I first became acquainted with Vananidr through the AMG metal forum. One of the contributors recommended the band’s second album, Road North, on the grounds that although it seemed, from afar, like a fairly straightforward, old-school black metal album, there was something compelling about it that kept him returning. Well, for once, the rabble was right: while Road North is far too long, it’s an unpretentious slab of second-wave, black metal goodness. It also sports that often-undefinable quality, possessed by bands like Immortal or Sacramentum, that brings you back again and again. I was impressed, and gladly signed up for the follow-up, Damnation. Although Vananidr is ostensibly a Swedish three-piece, it’s really the brainchild of creator Anders Eriksson, who formed the band and writes all the material. Vananidr has undergone serious changes in its lineup over the course of its existence, with the only constant factor being the presence of Eriksson. Damnation once again features a new line-up, but the sound has remained consistent; Eriksson refines, rather than radically alters, the previous aesthetic. I was a bit worried, however: Damnation is the band’s third album in a year. Is this a super-creative streak, or a rushed, over-extension?
Damnation’s biggest strength is that it continues to build upon the facet that previously set Vananidr apart from many similar bands: the ability to shift tempo seamlessly and convincingly. A lot of extreme underground black metal blurs into an indistinguishable mix of blast beats and basic riffs, all played at a similar, furious pace. Vananidr avoids this trap by regularly and seamlessly altering speed both within, and between, tracks. The best example is “Hunter” which has four major shifts, all handled organically. It isn’t the only example, however: the album is full of dynamic and entertaining changes that forge momentum (“Reflection”) or allow some breathing room when required (“Damnation”). These variations lend the songs a unique identity while avoiding the fatigue trap of similar-sounding bands.
Damnation also achieves the rare feat of achieving real catharsis by the album’s end. This happens because the material is strong – riffs stick, solos land, beats explode — but also because it is disciplined. Road North was bloated, but Damnation, with a run time of 45 minutes, is perfect, with not an ounce of filler. The already-strong material is further elevated by the energetic and sincere performance of the band members. Drummer Ljusebring is a superb addition to Vananidr, providing a solid, driving base to the songs, while also nailing complicated and hugely entertaining frills when given the chance to cut loose (check the final passage of “Hunter”). This means that when climaxes are reached, they hit hard and they linger.

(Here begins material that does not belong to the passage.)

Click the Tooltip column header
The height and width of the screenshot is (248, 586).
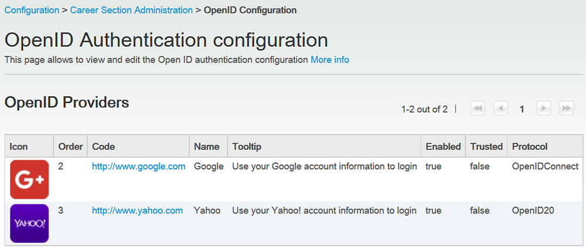247,147
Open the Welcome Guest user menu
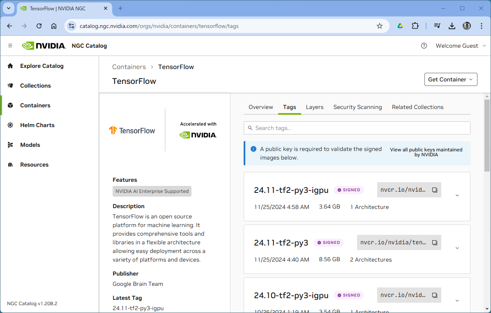This screenshot has height=313, width=491. [x=461, y=46]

I don’t have a lot to criticize Damnation about, but there are some issues that prevent it from achieving true greatness. I’m not a fan of the production, which is significantly murkier than Road North. Imagine the band photo above in musical form. I don’t think this adds anything to the atmosphere, but it does detract from the riffs by inexplicably burying them towards the back of the mix. In addition, none of this material is truly original or revolutionary. Anyone familiar with the sound of second-wave Scandinavian black metal will immediately feel like they’re putting on an old, comfortable shoe. Vananidr is here to operate in a well-worn sandpit, not to trail-blaze new paths.
Nevertheless, Damnation is a hugely impressive album from a very talented, unusually prolific band. It takes all the excellent aspects of Road North and builds upon them while cutting out much of the bloat that dragged that effort down. While the sound isn’t exactly revolutionary, it is still sleek, entertaining and dynamic, with a clear identity and aesthetic. The regular tempo changes and catchy riffs mean the listener’s attention never wanders or drowns, and the commitment shown by the musicians to their craft ensures that real catharsis is achieved. The production, frustratingly, is really the only thing holding it back, but even that can’t disguise what most listeners will discern after one or two spins: Damnation is the first really compelling black metal release of 2020.